Exercise materials:
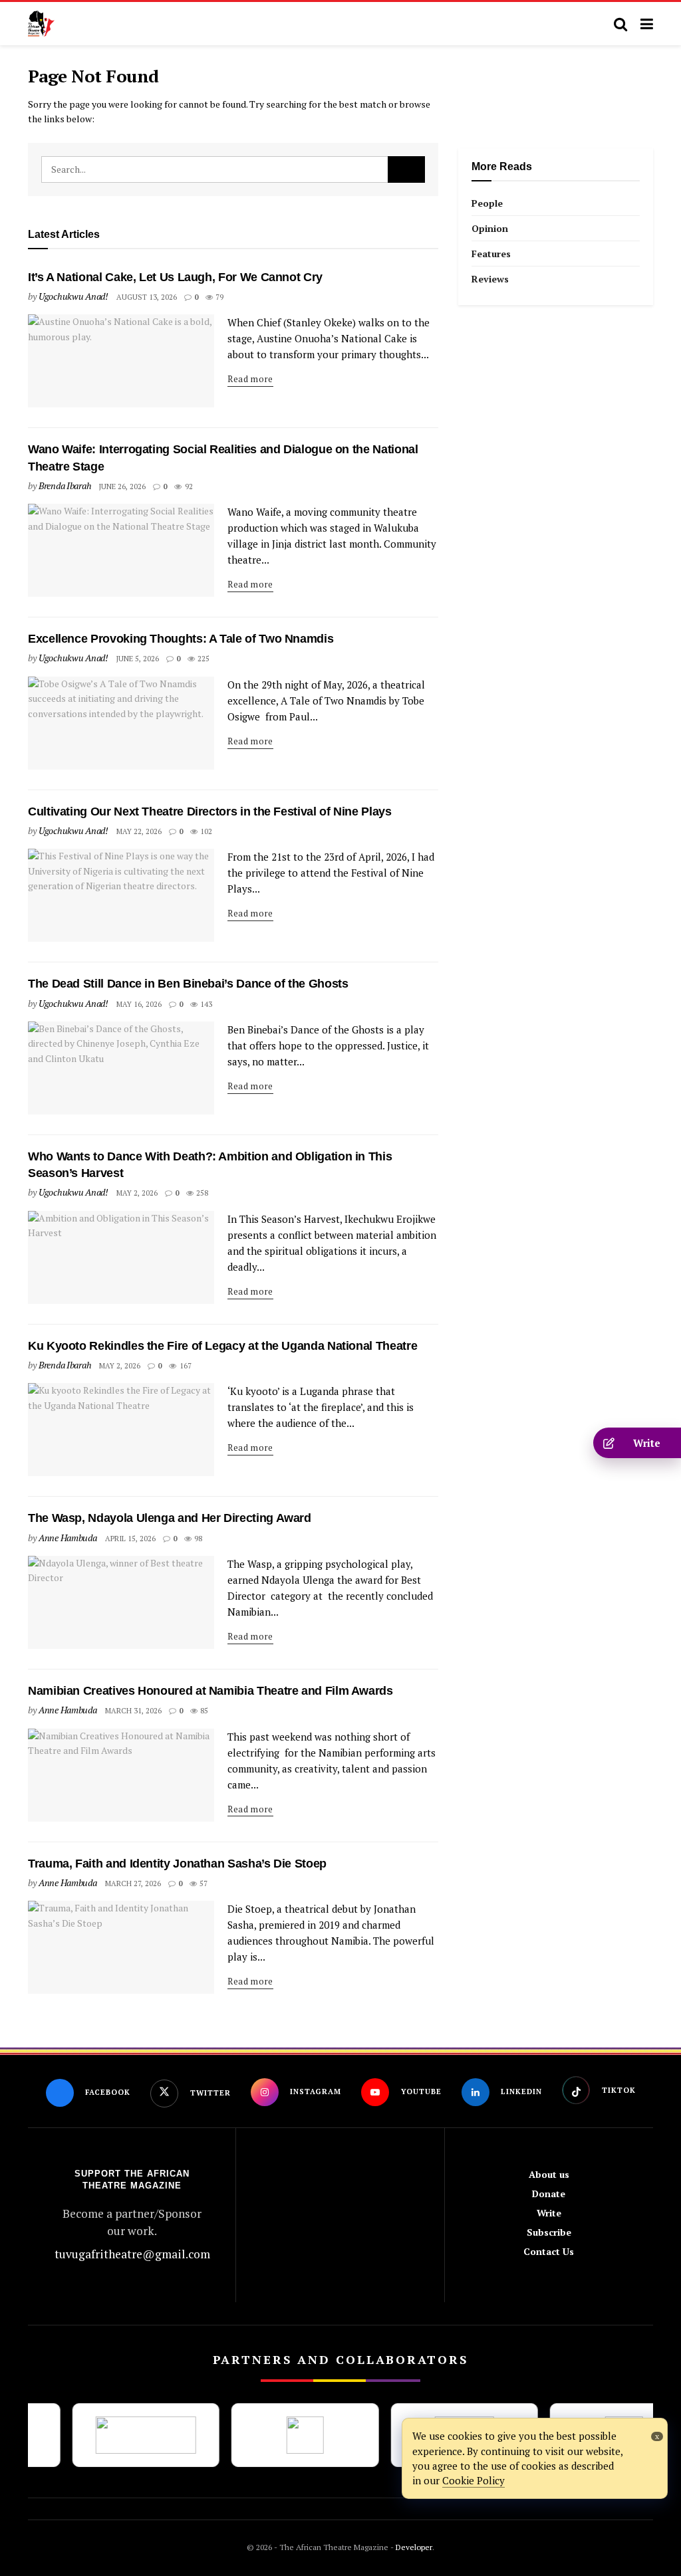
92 (187, 486)
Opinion (490, 228)
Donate (548, 2193)
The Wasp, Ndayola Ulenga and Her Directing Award (169, 1518)
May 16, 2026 (139, 1004)
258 (201, 1193)
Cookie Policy (473, 2480)
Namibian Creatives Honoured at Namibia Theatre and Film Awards (212, 1690)
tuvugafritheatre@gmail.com (132, 2254)
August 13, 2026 (146, 297)
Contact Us (548, 2251)
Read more (250, 379)
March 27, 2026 (133, 1883)
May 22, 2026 (139, 831)
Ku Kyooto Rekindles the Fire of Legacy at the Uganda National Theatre (222, 1345)
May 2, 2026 (137, 1193)
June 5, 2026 (137, 658)
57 (202, 1883)
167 (184, 1365)
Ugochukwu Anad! (73, 296)
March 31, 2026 (133, 1710)
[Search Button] (406, 169)
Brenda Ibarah (65, 485)
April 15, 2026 (130, 1538)
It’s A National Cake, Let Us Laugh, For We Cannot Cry (175, 277)
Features (491, 253)
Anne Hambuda (68, 1537)
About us (549, 2174)
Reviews (490, 278)
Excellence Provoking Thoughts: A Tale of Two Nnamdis (180, 638)
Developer (413, 2547)
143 (205, 1004)
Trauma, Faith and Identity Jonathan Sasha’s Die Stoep (177, 1863)
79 (218, 297)
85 (203, 1710)
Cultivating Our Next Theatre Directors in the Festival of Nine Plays (210, 811)
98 (197, 1538)
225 (202, 658)
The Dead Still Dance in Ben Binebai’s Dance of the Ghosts (188, 983)
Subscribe (549, 2232)
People (487, 203)
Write (549, 2212)
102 (205, 831)
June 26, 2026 (122, 486)
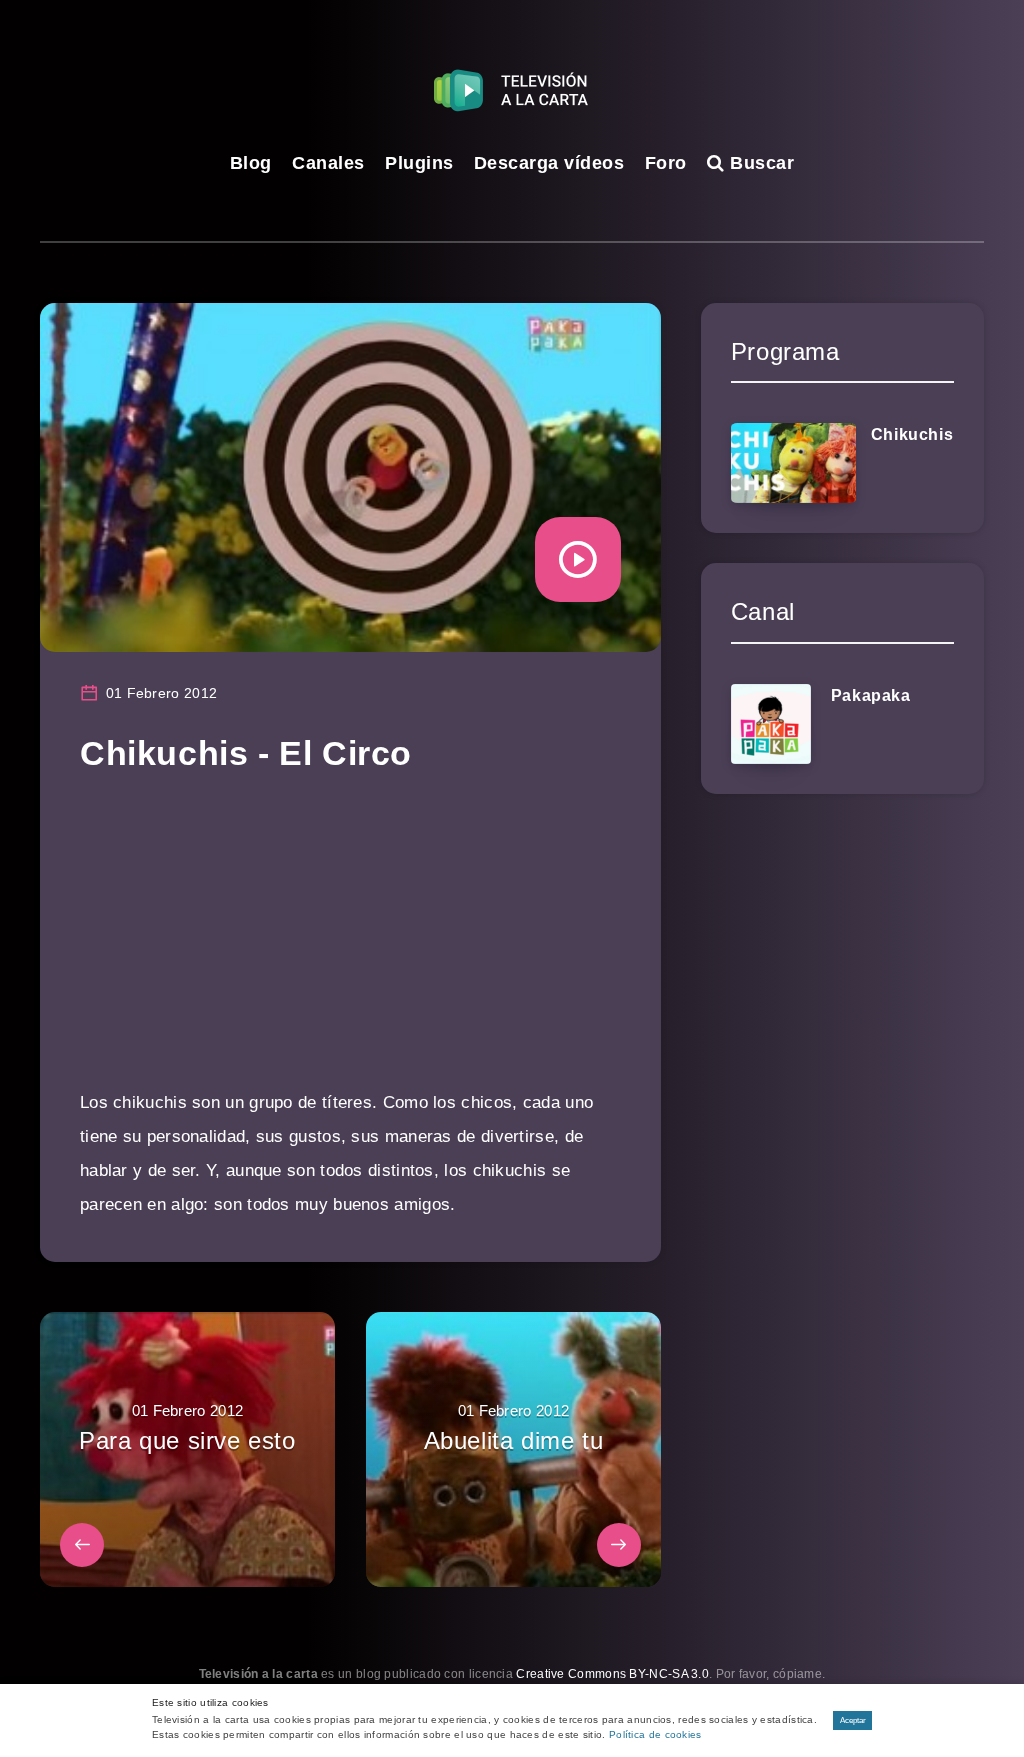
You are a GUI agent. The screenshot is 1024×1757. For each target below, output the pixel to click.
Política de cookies (655, 1734)
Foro (666, 163)
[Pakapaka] (771, 724)
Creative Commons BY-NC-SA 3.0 (612, 1674)
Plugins (419, 163)
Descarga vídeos (549, 163)
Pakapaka (871, 695)
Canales (328, 163)
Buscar (759, 163)
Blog (251, 163)
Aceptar (853, 1720)
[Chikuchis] (793, 463)
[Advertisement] (350, 946)
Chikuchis (912, 434)
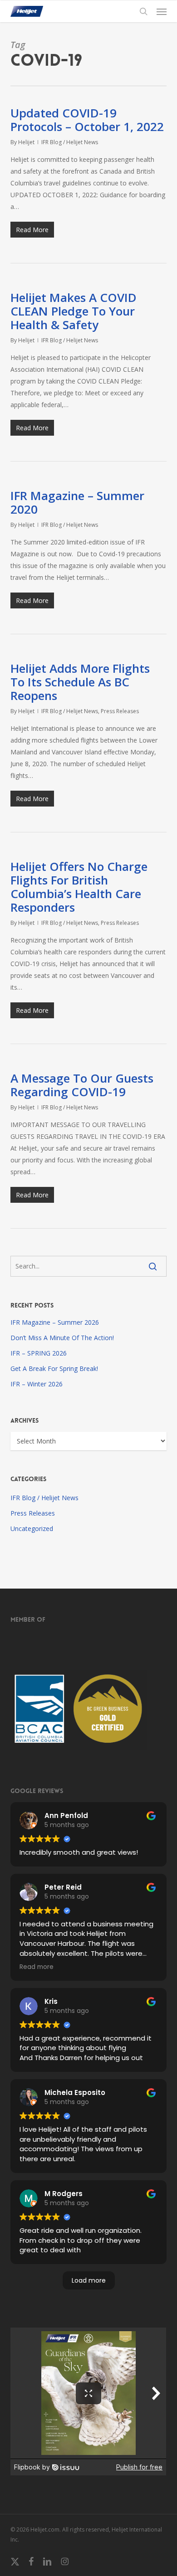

Task brief:
Return each line from the material above exactly, but not the pictures.

Exercise result:
92 (187, 486)
Opinion (490, 228)
Donate (548, 2193)
The Wasp, Ndayola Ulenga and Her Directing Award (169, 1518)
May 16, 2026 (139, 1004)
258 (201, 1193)
Cookie Policy (473, 2480)
Namibian Creatives Honoured at Namibia Theatre and Film Awards (212, 1690)
tuvugafritheatre@gmail.com (132, 2254)
August 13, 2026 (146, 297)
Contact Us (548, 2251)
Read more (250, 379)
March 27, 2026 (133, 1883)
May 22, 2026 (139, 831)
Ku Kyooto Rekindles the Fire of Legacy at the Uganda National Theatre (222, 1345)
May 2, 2026 (137, 1193)
June 5, 2026 (137, 658)
57 (202, 1883)
167 (184, 1365)
Ugochukwu Anad! (73, 296)
March 31, 2026 (133, 1710)
[Search Button] (406, 169)
Brenda Ibarah (65, 485)
April 15, 2026 (130, 1538)
It’s A National Cake, Let Us Laugh, For We Cannot Cry (175, 277)
Features (491, 253)
Anne Hambuda (68, 1537)
About us (549, 2174)
Reviews (490, 278)
Excellence Provoking Thoughts: A Tale of Two Nnamdis (180, 638)
Developer (413, 2547)
143 (205, 1004)
Trauma, Faith and Identity Jonathan Sasha’s Die Stoep (177, 1863)
79 (218, 297)
85 (203, 1710)
Cultivating Our Next Theatre Directors in the Festival of Nine Plays (210, 811)
98 (197, 1538)
225 (202, 658)
The Dead Still Dance in Ben Binebai’s Dance of the Ghosts (188, 983)
Subscribe (549, 2232)
People (487, 203)
Write (549, 2212)
102 (205, 831)
June 26, 2026 (122, 486)
You are a GUI agent. The screenshot is 1024×1757. For each target below, output the pixel to click.
Política de cookies (655, 1734)
Foro (666, 163)
[Pakapaka] (771, 724)
Creative Commons BY-NC-SA 3.0 (612, 1674)
Plugins (419, 163)
Descarga vídeos (549, 163)
Pakapaka (871, 695)
Canales (328, 163)
Buscar (759, 163)
Blog (251, 163)
Aceptar (853, 1720)
[Chikuchis] (793, 463)
[Advertisement] (350, 946)
Chikuchis (912, 434)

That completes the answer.